The Gumdrop Bins are actively saving time and money for the companies that hold contracts with Gumdrop. For example, Heathrow Airport has 21 Gumdrop Bins and is saving more than £8,000 in cleaning costs every year. Anglia Ruskin University has 50 Gumdrop Bins over three of its campuses and is saving £18,000 a year on cleaning costs.

Gumdrop receptacle

Gumdrop receptacle

In an age when so many sustainable efforts are embedded in people’s psyche and organisations’ corporate social responsibility programmes, this could not be a better time for pioneering companies like Gumdrop. For example, Deutsche Bank has sustainability offerings in its core business and is among the top European private-sector project financiers in clean and renewable energy, with approximately €2.2bn in project finance. It has also partnered with clients in several landmark issues in the fast-expanding green bond market and its asset management arm had €20bn of environmental, social and governance assets under management at the end of 2017.1

This growing commitment to a sustainable future presents Gumdrop with an opportunity to scale and grow. With its core business in the UK, Bullus is looking for partners and investors to expand both domestically and into overseas markets. “As well as R&D for applications in high-volume markets for Gum-tec,” says Bullus, “in the construction and the car industries, there are many applications that chewing gum would lend itself really nicely to, including car bumpers, car mats, construction and piping. In terms of volume and delivering sustainable options into those markets, the performance still has to be good quality, which chewing gum, bizarrely, provides. When you see it like this, it all comes together.”

##############################

◆ Task directions:
Quote the passage on Gumdrop above verbatim, starting at "The Gumdrop Bins" and ending at "on cleaning costs.".

##############################

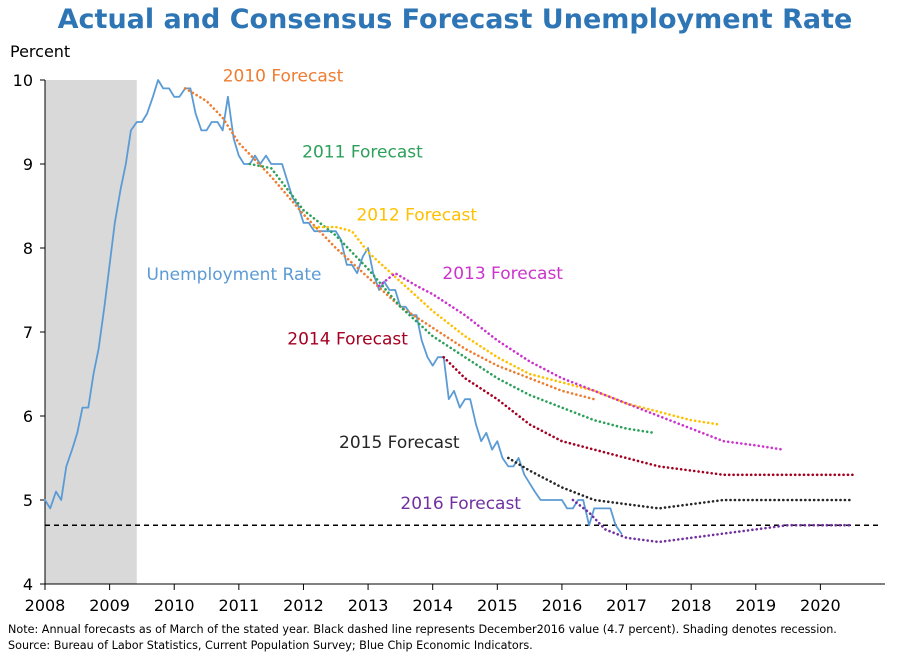 The width and height of the screenshot is (910, 661). What do you see at coordinates (348, 340) in the screenshot?
I see `annotation-2014-forecast: 2014 Forecast` at bounding box center [348, 340].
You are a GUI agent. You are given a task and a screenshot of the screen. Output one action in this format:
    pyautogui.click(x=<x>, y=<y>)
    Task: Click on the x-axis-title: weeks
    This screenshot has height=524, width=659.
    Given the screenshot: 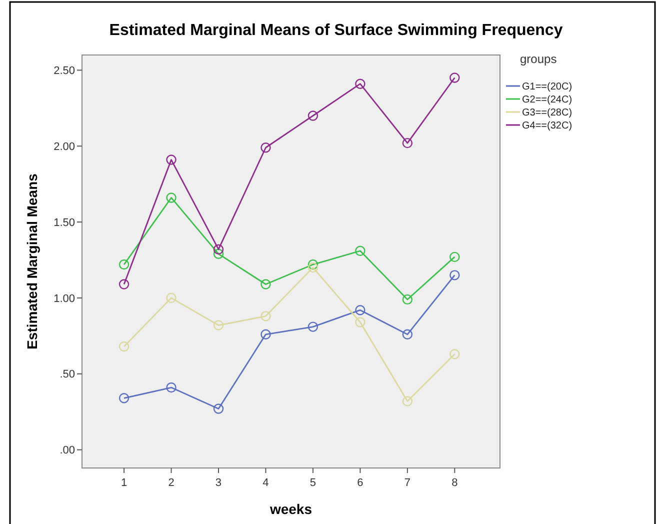 What is the action you would take?
    pyautogui.click(x=290, y=509)
    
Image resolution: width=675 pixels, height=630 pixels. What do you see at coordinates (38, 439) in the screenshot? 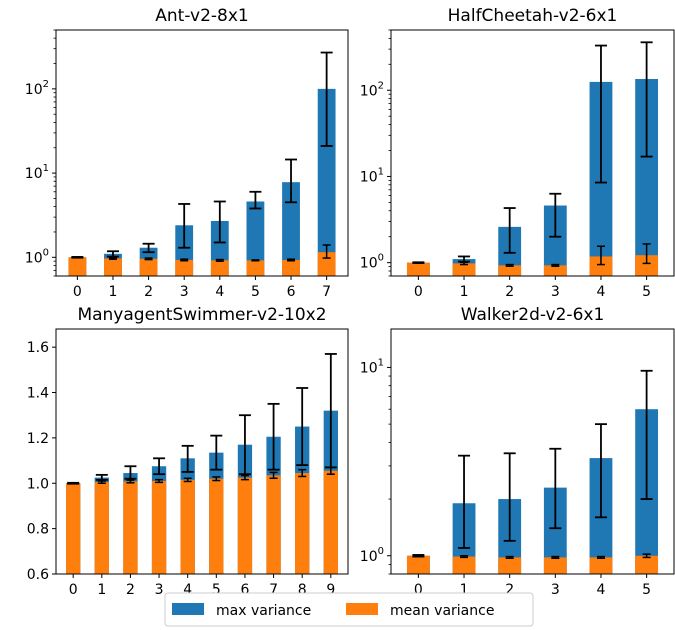
I see `y-tick-label: 1.2` at bounding box center [38, 439].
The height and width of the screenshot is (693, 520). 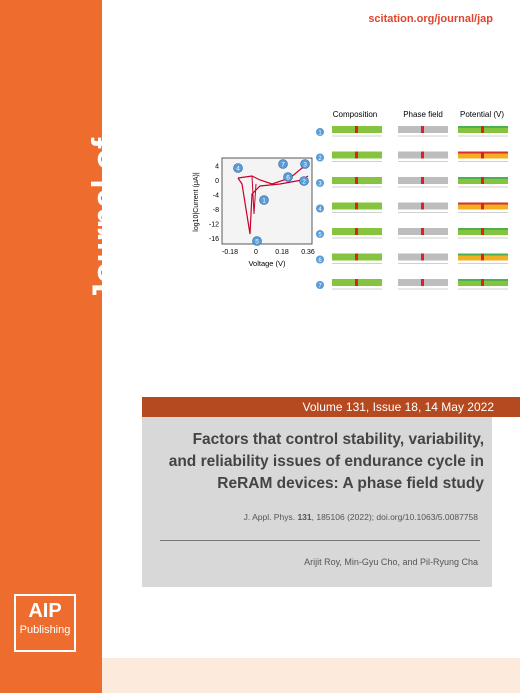 What do you see at coordinates (320, 540) in the screenshot?
I see `divider` at bounding box center [320, 540].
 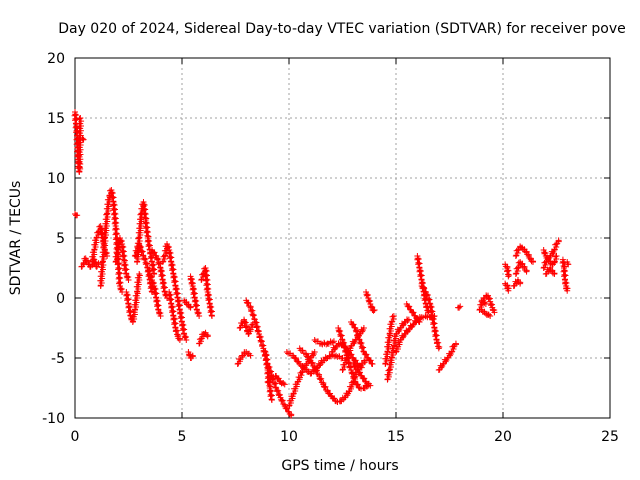 What do you see at coordinates (182, 437) in the screenshot?
I see `x-tick-label: 5` at bounding box center [182, 437].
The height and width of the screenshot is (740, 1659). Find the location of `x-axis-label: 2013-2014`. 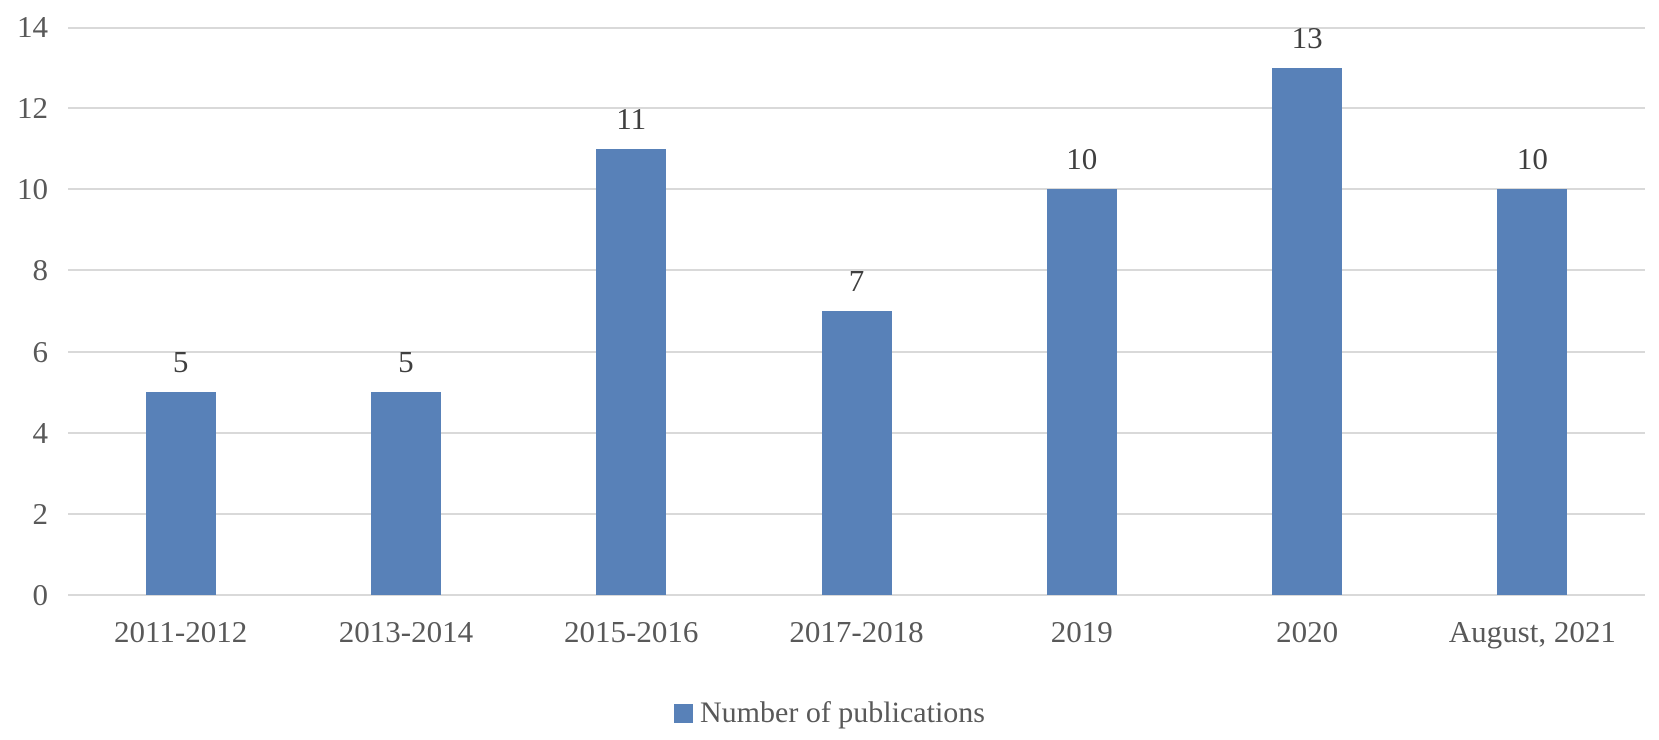

x-axis-label: 2013-2014 is located at coordinates (406, 632).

##############################

◆ Exercise output:
The Gumdrop Bins are actively saving time and money for the companies that hold contracts with Gumdrop. For example, Heathrow Airport has 21 Gumdrop Bins and is saving more than £8,000 in cleaning costs every year. Anglia Ruskin University has 50 Gumdrop Bins over three of its campuses and is saving £18,000 a year on cleaning costs.